PRETORIA, South Africa -- The Dutch descendants who founded this city and made it their capital chose the name Pretoria to honor Andries Pretorius, a leader of the legendary Great Trek that took the white settlers deep into what they regarded as the forbidding heart of Africa. Even 150 years later, the name evokes a surge of nationalist pride among their heirs.
To many blacks, however, Pretoria will always be synonymous with a very different South Africa -- a place of passbooks and townships, of midnight raids by police and bloody confrontations whenever the country's racial majority demanded rights equal to those enjoyed by its ruling white minority.
Pretoria, founded by Dutch descendants 150 years ago, "is now in another nation," said a black man once arrested there. It is being renamed "Tshwane," meaning, "We are the same."
(Craig Timberg -- The Washington Post)
On Monday, when the metropolitan council voted to replace the capital's name with an African one, Tshwane, the change brought a feeling of mild vindication to Moses Skhosana. As a teenager looking for work nearly 30 years ago, he was thrown in jail and viciously beaten for the simple act of being an unemployed black man in a city legally reserved for whites, he said.
"Pretoria is now in another nation," said Skhosana, 47, a slim, soft-spoken repairman for a government ministry, speaking a few blocks from where he was arrested in 1977. "We must try to use some new names."
According to advocates of the change, Tshwane means "we are the same" and is the pre-colonial name for the area, though the name's historic roots have been disputed by opponents.
Renaming streets, cities and countries has been a common way for African liberation movements, such as the one that overturned the racial segregationist policy known as apartheid here in 1994, to make a symbolic break from the past.
Yet in South Africa, blacks have taken a more gradual approach to changing colonial names. Many are still heavy with the guttural sounds of Afrikaans, the language of the Afrikaners, as the Dutch descendants here are called. Today, a majority of South African whites are Afrikaners, but they are a small minority of the overall population, which is about 75 percent black.

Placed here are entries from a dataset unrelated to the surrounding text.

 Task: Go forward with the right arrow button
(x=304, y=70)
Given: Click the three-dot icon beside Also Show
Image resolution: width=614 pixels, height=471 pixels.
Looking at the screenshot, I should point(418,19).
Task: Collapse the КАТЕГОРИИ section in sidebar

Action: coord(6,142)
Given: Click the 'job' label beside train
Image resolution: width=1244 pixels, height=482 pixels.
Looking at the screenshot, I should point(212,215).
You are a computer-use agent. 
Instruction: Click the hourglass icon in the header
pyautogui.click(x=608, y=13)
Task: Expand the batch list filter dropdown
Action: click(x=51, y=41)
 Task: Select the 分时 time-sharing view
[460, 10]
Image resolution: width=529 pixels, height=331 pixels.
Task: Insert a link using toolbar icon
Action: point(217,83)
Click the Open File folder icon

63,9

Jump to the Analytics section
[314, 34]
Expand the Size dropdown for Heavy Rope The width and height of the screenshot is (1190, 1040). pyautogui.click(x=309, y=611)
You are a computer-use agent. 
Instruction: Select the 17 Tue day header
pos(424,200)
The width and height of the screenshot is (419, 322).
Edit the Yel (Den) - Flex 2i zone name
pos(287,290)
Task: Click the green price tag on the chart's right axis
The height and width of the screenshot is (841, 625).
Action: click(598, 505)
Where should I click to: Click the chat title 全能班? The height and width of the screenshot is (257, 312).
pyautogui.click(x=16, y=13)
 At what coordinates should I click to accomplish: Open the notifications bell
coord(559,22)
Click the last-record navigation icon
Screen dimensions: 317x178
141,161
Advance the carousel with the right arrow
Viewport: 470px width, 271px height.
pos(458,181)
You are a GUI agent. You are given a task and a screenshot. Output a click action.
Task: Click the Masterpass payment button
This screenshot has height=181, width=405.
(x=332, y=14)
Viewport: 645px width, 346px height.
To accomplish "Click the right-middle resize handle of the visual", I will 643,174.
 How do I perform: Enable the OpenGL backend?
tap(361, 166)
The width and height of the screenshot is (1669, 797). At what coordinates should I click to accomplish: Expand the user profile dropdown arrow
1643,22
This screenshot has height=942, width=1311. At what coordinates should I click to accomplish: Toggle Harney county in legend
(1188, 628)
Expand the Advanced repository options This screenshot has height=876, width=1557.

A decade after the dismantling of apartheid, Pretoria still has streets named after Hendrik Verwoerd and D.F. Malan, the late prime ministers regarded as the architects of the policy. Paul Kruger, a 19th-century Afrikaner hero, has a street, a road and an avenue named after him here. Pretorius, whose name also adorns one of the capital's main boulevards, was a commanding general of Afrikaner forces in the 1838 Battle of Blood River, so named because the defeated Zulu warriors died in such numbers that the river is said to have turned red with their blood.
In recent years, many black South Africans in the region have informally called the city Tshwane. There is evidence that local tribes called the lush river valley area Tshwane for decades before Pretorius and his followers began arriving in covered wagons, toting little more than bundles of dried food, flintlock guns and Bibles. And Tshwane already is the official name of the metropolitan area surrounding the capital.
"In the books that we read," said Andronicca Pila, 38, an English teacher who grew up in a nearby township, "when they talked about Pretoria, it was Tshwane."
For several years, city leaders, most of whom are members of the ruling party, the African National Congress, have been pushing for the name change. Now, with the recent council vote, they have come close to reaching their goal, though a few dozen blocks of gritty downtown commercial buildings are being allowed to retain the name Pretoria.
Ultimately, even that colonial remnant could disappear. William Baloyi, a spokesman for the city's mayor, said downtown might be renamed "Tshwane City Center."
The campaign is the latest sign of growing assertiveness by the African National Congress, which won 70 percent of the vote and control of every province in elections last year. In the first years after the fall of apartheid, President Nelson Mandela focused heavily on reassuring skittish whites that they had a place in the new South Africa. He preached forgiveness, had tea with the wife of apartheid leader Pieter W. Botha, and publicly embraced South Africa's rugby team, a bastion of Afrikaner pride.
Under Mandela's successor, Thabo Mbeki, who was first elected in 1999, the emphasis has shifted to undoing the legacy of apartheid. Mbeki has called the debate over South Africa's dramatic racial imbalances the "national question." And although he has publicly steered clear of the controversy over the renaming of Pretoria, analysts here say the effort could not have come so far without at least his tacit blessing as head of the ANC.